Your objective =>
Please give the material starting at the line that contains "Collapse the 3D Visualization section" and ending at the line that contains "click(903, 393)", both included, as a JSON list of strings with one string per line and blank lines skipped. Leave the pictures out.

Input rows =>
◆ ◆ ◆ ◆ ◆ ◆ ◆

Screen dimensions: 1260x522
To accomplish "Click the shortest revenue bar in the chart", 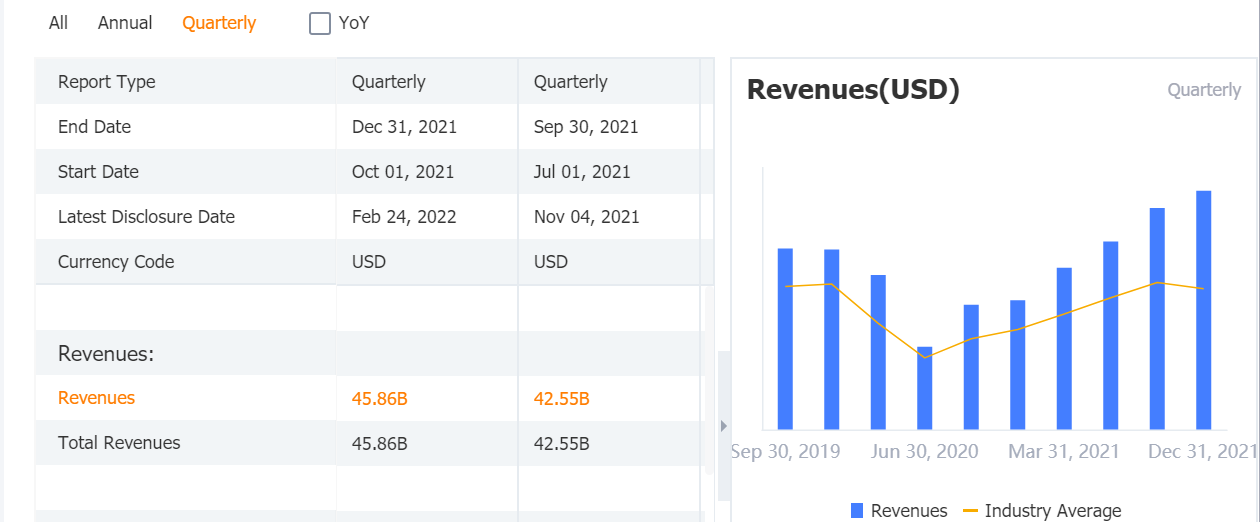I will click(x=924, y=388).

◆ ◆ ◆ ◆ ◆ ◆ ◆

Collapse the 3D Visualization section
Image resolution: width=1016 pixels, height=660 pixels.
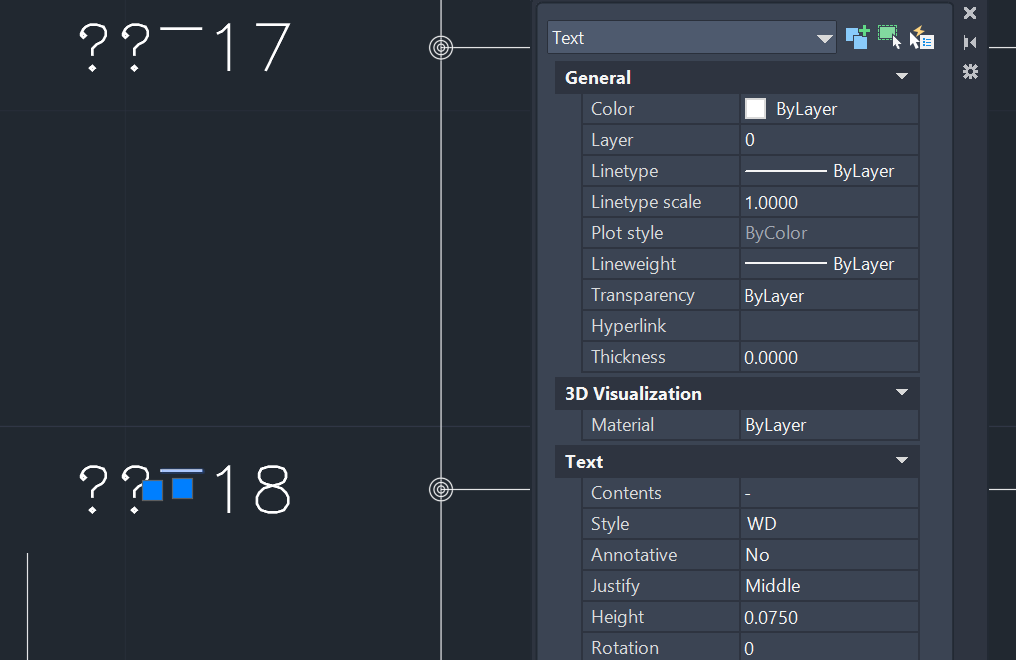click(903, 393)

◆ ◆ ◆ ◆ ◆ ◆ ◆

Result =>
[
  "Collapse the 3D Visualization section",
  "Image resolution: width=1016 pixels, height=660 pixels.",
  "click(903, 393)"
]